元々、USスチールの買収計画を巡っては両社で合意されていたものの…。
バイデン前大統領 「USスチールは1世紀以上にわたってアメリカを象徴する企業であり、完全なアメリカ企業であり続けるべきである」
バイデン前政権の時に国家安全保障上の懸念を理由に買収計画禁止命令が出されていました。
アメリカ鉄鋼大手クリーブランド・クリフス ゴンカルベスCEO 「日本は自分が何者か理解していない。1945年から何も学んでいない」
アメリカ鉄鋼大手「クリーブランド・クリフス」のゴンカルベスCEOは激しい口調で日本を名指しで批判。
その後、トランプ大統領が就任。
トランプ大統領 「買収というコンセプトが心理的によくない。彼らはUSスチールを所有するのではなく、多額の投資をすることで合意した」
この計画については対米外国投資委員会=CFIUSの勧告を受け、トランプ大統領が来月5日までに買収の是非を判断することになっていました。

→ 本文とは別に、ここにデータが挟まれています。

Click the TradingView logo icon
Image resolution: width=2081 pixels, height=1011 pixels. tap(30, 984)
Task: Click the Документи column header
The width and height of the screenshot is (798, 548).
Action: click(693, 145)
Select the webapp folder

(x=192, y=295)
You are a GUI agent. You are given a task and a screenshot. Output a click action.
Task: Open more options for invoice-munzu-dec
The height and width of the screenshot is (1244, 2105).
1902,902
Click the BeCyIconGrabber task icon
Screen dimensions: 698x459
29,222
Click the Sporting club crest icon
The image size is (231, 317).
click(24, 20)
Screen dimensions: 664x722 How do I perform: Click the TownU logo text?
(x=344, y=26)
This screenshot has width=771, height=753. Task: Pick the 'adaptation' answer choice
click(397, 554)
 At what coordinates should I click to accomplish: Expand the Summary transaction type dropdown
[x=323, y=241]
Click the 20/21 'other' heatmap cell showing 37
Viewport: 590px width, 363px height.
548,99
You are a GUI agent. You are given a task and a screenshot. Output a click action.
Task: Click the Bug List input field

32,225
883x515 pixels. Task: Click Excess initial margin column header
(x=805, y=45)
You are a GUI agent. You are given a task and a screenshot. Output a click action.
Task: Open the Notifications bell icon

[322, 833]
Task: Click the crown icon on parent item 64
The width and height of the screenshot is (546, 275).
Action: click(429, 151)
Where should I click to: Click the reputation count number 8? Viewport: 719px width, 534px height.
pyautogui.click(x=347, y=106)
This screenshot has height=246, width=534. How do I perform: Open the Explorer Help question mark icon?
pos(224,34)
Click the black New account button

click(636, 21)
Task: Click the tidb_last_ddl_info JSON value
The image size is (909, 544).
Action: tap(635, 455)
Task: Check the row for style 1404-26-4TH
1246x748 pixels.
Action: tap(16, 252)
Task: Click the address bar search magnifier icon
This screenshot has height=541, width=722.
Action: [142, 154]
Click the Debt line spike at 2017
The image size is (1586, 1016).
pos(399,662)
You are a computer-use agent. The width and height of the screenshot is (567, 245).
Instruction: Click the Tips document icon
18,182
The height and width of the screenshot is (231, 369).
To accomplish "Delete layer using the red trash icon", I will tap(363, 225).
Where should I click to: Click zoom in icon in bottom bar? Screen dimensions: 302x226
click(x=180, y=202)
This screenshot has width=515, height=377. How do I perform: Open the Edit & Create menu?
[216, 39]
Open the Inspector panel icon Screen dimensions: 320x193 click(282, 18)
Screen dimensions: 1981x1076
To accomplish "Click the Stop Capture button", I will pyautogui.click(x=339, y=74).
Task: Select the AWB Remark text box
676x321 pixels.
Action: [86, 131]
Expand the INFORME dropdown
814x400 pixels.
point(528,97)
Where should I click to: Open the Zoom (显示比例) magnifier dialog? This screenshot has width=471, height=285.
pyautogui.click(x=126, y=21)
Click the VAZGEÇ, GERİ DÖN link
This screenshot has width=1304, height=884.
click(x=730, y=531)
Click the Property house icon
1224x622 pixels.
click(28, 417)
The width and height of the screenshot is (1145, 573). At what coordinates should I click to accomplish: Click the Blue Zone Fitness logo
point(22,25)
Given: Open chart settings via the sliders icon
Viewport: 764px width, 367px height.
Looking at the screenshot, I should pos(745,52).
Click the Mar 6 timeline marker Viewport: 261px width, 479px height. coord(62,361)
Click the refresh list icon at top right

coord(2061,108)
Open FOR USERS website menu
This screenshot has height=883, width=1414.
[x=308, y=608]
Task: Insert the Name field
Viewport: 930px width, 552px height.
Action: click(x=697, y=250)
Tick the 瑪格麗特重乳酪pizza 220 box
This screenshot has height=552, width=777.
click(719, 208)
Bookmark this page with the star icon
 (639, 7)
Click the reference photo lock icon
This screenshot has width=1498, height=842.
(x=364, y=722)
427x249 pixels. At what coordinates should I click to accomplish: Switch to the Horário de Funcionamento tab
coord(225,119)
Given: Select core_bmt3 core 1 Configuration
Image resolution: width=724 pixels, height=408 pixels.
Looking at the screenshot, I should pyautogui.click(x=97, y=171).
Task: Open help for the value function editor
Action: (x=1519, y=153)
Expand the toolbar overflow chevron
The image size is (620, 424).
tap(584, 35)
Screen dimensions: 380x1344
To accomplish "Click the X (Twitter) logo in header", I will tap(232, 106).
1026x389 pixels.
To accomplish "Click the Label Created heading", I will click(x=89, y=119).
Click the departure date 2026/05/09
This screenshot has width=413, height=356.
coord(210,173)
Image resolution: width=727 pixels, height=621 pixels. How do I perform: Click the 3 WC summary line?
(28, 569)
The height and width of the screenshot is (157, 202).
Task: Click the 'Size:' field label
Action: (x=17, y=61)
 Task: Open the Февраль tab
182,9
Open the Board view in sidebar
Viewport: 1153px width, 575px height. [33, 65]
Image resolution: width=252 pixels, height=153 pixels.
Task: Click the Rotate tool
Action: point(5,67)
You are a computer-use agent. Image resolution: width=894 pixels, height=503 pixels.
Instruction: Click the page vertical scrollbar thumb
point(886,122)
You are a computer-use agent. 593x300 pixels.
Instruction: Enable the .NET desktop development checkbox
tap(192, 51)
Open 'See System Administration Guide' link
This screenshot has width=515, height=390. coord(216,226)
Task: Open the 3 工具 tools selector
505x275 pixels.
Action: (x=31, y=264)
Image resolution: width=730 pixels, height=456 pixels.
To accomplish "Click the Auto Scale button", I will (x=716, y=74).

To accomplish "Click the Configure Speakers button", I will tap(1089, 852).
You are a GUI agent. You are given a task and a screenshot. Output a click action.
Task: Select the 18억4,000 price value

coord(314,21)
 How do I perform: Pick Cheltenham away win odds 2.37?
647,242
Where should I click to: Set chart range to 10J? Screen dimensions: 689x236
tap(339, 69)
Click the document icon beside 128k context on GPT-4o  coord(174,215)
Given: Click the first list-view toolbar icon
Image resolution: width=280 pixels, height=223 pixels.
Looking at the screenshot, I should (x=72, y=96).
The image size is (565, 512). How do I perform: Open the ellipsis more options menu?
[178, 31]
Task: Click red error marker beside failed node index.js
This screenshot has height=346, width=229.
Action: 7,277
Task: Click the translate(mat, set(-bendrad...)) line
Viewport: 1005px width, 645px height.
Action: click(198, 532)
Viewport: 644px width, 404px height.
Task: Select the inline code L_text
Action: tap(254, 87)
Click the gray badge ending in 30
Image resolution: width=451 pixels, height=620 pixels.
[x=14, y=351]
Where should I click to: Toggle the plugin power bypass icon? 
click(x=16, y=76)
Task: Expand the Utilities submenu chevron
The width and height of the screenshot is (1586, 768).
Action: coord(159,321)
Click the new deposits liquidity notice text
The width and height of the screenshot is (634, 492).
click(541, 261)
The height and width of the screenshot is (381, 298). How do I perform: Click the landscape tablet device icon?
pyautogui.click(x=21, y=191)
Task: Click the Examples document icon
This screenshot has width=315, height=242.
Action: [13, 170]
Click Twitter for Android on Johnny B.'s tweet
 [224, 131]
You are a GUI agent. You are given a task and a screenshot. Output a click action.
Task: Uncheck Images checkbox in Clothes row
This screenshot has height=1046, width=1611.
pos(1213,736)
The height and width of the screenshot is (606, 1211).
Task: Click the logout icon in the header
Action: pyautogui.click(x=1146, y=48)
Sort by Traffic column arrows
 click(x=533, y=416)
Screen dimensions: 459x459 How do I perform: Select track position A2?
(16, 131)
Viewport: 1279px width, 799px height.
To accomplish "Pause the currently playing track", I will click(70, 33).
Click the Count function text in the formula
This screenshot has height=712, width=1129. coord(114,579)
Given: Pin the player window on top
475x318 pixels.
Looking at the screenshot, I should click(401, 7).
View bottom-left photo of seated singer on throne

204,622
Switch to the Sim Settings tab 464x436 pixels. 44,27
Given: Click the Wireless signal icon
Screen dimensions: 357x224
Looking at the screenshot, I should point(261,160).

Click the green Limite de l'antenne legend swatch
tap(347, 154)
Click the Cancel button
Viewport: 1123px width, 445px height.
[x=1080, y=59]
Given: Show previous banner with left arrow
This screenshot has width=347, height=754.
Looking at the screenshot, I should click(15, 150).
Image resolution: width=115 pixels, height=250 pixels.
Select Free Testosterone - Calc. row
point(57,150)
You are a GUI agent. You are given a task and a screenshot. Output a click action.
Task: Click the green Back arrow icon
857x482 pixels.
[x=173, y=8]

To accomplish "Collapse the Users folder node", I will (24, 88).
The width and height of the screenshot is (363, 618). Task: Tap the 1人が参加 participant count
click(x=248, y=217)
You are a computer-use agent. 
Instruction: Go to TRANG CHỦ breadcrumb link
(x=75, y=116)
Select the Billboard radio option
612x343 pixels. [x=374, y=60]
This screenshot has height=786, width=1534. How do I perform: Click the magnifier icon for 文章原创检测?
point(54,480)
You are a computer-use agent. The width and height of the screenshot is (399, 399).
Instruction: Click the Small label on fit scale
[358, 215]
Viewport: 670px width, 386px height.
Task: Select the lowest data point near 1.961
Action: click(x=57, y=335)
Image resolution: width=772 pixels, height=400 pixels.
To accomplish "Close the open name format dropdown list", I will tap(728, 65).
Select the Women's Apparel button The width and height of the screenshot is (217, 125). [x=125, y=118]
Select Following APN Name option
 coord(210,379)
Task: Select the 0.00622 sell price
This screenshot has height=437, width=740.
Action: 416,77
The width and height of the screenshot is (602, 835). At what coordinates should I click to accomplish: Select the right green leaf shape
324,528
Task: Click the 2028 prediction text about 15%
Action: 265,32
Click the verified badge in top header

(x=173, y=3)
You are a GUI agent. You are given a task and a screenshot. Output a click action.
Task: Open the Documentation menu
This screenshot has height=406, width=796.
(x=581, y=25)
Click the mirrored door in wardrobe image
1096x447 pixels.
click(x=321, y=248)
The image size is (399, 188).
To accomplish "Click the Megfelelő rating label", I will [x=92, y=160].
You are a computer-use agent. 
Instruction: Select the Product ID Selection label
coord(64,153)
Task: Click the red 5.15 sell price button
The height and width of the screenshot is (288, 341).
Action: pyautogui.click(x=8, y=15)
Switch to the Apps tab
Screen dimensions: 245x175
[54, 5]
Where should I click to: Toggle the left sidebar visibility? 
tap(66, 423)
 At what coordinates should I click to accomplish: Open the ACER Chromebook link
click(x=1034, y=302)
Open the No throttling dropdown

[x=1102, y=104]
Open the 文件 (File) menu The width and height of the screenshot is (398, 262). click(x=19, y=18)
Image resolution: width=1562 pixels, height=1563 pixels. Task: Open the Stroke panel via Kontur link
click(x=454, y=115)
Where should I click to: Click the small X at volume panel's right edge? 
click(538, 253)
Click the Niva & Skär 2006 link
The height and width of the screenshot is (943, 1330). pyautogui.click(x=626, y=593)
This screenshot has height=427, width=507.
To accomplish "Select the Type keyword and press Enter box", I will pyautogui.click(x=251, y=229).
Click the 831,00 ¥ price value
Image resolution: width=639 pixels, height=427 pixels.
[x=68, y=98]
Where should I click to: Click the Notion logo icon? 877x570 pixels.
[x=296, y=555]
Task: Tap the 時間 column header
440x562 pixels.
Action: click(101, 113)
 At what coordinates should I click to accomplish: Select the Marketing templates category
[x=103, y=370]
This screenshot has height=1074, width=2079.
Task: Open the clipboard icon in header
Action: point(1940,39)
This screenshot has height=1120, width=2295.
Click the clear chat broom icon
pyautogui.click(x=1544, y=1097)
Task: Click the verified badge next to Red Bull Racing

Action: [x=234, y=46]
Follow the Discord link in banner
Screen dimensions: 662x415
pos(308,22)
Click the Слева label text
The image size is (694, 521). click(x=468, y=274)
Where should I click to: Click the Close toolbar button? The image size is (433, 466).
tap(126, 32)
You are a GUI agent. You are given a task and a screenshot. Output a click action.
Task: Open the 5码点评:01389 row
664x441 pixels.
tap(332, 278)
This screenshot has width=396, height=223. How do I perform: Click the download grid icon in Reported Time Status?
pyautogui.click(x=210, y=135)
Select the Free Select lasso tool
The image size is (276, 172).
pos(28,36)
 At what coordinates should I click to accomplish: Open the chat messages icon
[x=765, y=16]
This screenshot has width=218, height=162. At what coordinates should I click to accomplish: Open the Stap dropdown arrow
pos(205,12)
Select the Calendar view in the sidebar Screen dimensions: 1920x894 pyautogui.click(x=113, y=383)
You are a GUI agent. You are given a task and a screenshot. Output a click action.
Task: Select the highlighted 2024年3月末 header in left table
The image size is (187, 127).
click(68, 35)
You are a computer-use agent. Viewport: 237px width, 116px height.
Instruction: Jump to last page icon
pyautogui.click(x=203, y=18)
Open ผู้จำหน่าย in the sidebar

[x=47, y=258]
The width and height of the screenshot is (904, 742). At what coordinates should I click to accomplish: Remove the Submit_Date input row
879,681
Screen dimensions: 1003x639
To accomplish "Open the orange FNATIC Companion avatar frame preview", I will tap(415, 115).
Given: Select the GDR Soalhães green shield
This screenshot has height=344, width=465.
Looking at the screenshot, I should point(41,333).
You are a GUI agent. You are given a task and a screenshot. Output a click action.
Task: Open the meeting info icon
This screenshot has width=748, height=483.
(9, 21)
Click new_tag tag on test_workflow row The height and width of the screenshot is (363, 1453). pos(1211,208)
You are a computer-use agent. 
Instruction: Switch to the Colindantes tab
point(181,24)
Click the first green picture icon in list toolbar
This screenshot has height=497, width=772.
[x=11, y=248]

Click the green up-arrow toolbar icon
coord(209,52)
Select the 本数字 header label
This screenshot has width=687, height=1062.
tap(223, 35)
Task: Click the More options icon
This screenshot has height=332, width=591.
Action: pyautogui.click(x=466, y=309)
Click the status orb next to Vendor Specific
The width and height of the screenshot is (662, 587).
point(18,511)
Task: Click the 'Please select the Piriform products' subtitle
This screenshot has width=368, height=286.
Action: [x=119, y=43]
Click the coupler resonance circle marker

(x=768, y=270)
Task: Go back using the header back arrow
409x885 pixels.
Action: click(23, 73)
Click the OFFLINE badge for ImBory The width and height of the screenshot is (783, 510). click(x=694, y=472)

今週提出された「勧告書」などによると、買収された場合でも「安全保障上のリスクは対処可能」という情報も。
トランプ大統領のSNSから 「長年にわたり『USスチール』という名は偉大さの代名詞でしたが今、再びそうなるでしょう」
トランプ大統領は「提携により少なくとも7万人の雇用創出と、アメリカ経済に140億ドルをもたらすことになる」と評価。
■トランプ大統領 経済効果を強調
“提携支持表明”を受けて…。
日本製鉄 「トランプ大統領のご英断に心より敬意を表します。USスチールとすべてのステークホルダー、アメリカの鉄鋼業、さらにはアメリカの製造業全体にとって画期的な転機となるものです」
USスチール 「USスチールはアメリカ企業のままであり続け、日本製鉄との提携を通じて、より大きくより強く成長していきます」
一方で、買収計画に反対していた組合の会長は。
全米鉄鋼労働組合 マッコール会長(米メディアから) 「外国企業である日本製鉄が米国内の製鉄能力をさらに低下させ、数千もの良質な組合員の雇用を危険にさらすのではないかと懸念している」
トランプ大統領は30日にもUSスチールを訪れ、大規模集会を行う予定にしています。
一方、3回目となる「日米関税協議」では交渉の隔たりは縮まってきているのでしょうか。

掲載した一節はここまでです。